I was wondering if I could help someone like that but I was also wondering if I had as many people as she has who would be willing to do that for me.
I’ve pulled out my copy and want to read it soon–I have far too many books started of late (worse than normal unfortunately), but it’s such a slim book I am tempted. I am not very good in really emotional situations and less so with people who are ill (am totally sympathetic, but feel so useless if you know what I mean). But like you say I wonder, too, if there would be someone out there to help me if I was in that situation, too…
You’ll see, it reads very quickly and as Tony mentioned in his comment, there is a lot of humour.
I’m not sure how I would deal. The peole around me, including famila suffered from various forms of mental illness, so I know how to deal in those situations but caring like Helen does… I have no children, I would have to learn from scratch.
I hope we will not have to find out any day soon who will be there to help us.
I have seen this book on the book store and never even read the blurb as it looks like Romance…now I regret it! If I see it again, I will buy it.
Friendship is my favorite theme of all story (and that’s why I love The Boosh) and it’s also about cancer.

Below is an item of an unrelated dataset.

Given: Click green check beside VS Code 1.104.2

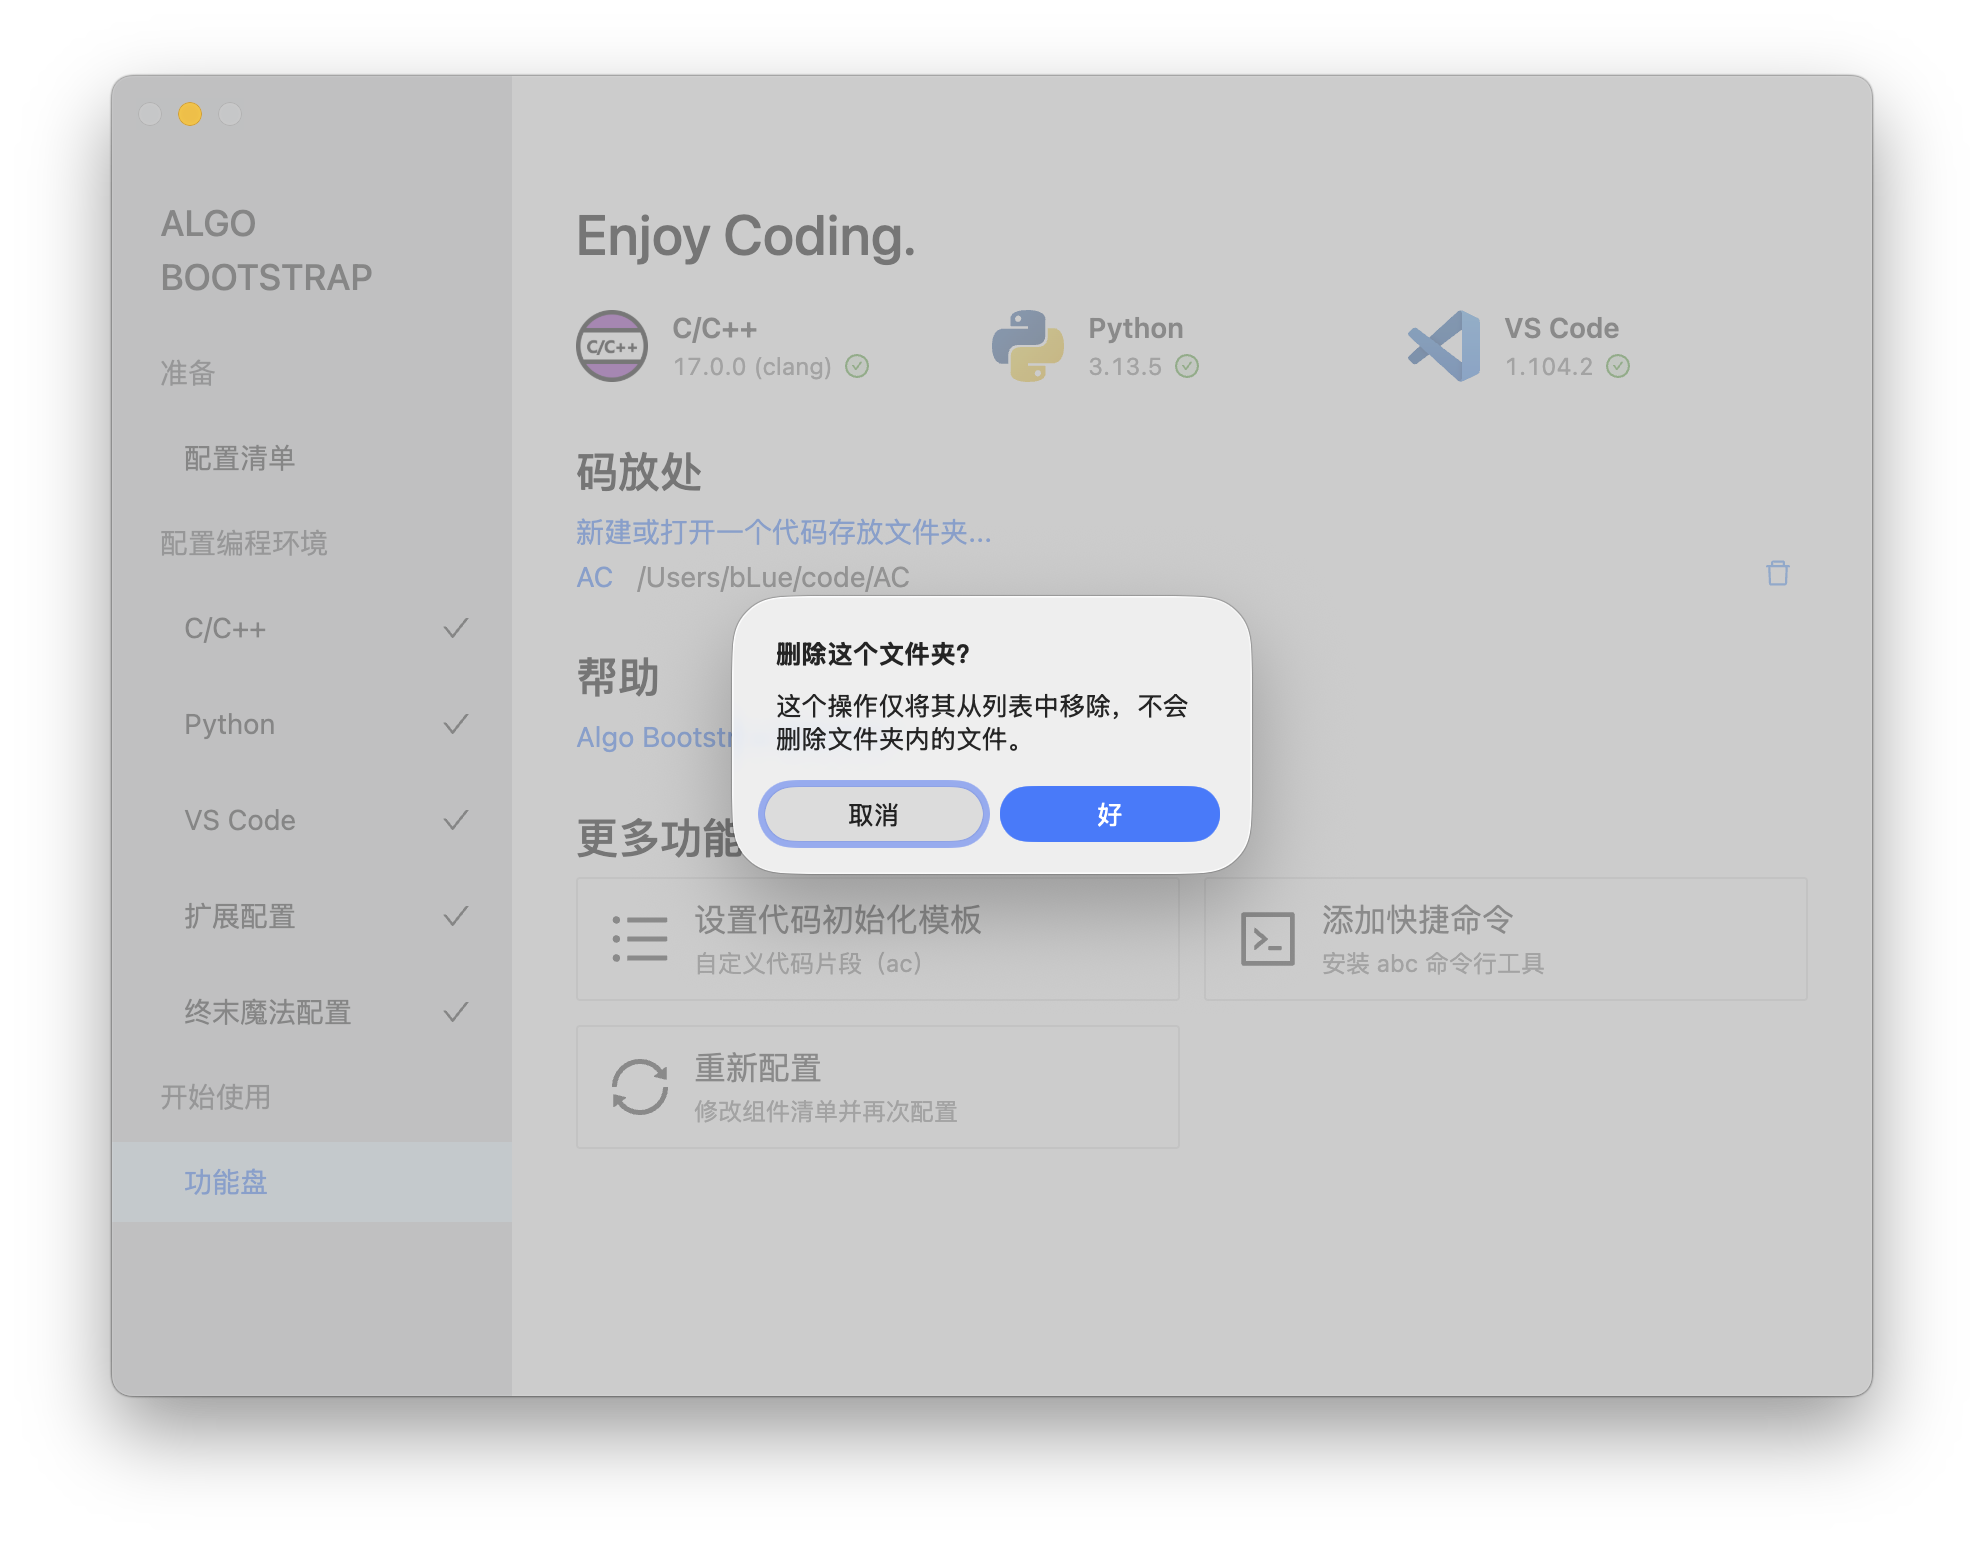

The denial part doesn’t ring a bell to me as I live with a religion that accept death as something usual. When my mom was in critical point, she straight away ask for forgiveness to all her relative because she didn’t want to leave the world with a burden. She even casually mentioned that she might not be able to see Rio (my nephew, I use his photo for my Monday Movie badge) running around…at that time Rio was still crawling.
You would like it, I’m sure. I think all the themes, friendship, illness, death, are treated so well.
Some of the thoughts in the book are almost revolutionary in the West. The way we deal with death has become a farce. I know that in some countries the cancer patients aren’t even told how ill they are.
Even though it’s different in your culture/religion, I think your mother was very brave. I think the moments you can share, when there is no denila are much more precious.
Thank you 🙂
She was very brave…the sad part was only seeing her in pain.
In my country, the doctors also don’t tell the patient, they tell it to the family.
It must be very hard to see someone you love in so much pain.
That’s hard for the family. They have to decide whether they want to tell it or not.
Beautiful review. This is a book I feel I should read, but do not think I could manage it right now… One day…
Thanks, Jo.
I liked it a lot but sometimes it’s just not the right moment for a book. I thought she writes so well, very spare prose but warm.
Oddly I want to read this one. As you say, the subject matter is depressing, but from your description it’s so much more than that. There’s beauty in everything–that sounds odd and I hope no one finds it offensive. I’ll keep an eye out for this.
That’s exactly how I felt about this book.
It offers a lot. I find it shows well how soothing it can be to be open and honest even in the most difficult circumstances. I hope you can find it. I’d like to know how you like it.
A lovely review. I read this one a couple of years ago and found it very moving and intense. Amazing friendship portrayed here.
Thanks, Lindsay. I’m gald to hear you liked it too. The portrayal of the friendship is very moving. I guess that’w why overall it was powerful but didn’t drag me down.
I was sent this book by a friend, and I’m sure it is really good but I can’t bear cancer narratives (just my own phobia). I’d like to read something else by Helen Garner, though, as I am sure she’s an excellent author. Hard to get hold of in the UK, however.
I was wondering if you had read Monkey Grip. I saw a few harsh reviews, a bit like those you mentioned about Signs of Life (which I have just finished and liked).
I have read a few books about cancer and liked them all as they all focused less on the illness as on the aspects of loss and saying goodbye. But maybe that wouldn’t make it any better for you.
‘The Spare Room’ by Helen Garner – a great book. About cancer, but humorous.
That’s what I thought. It’s not depressing, just very true.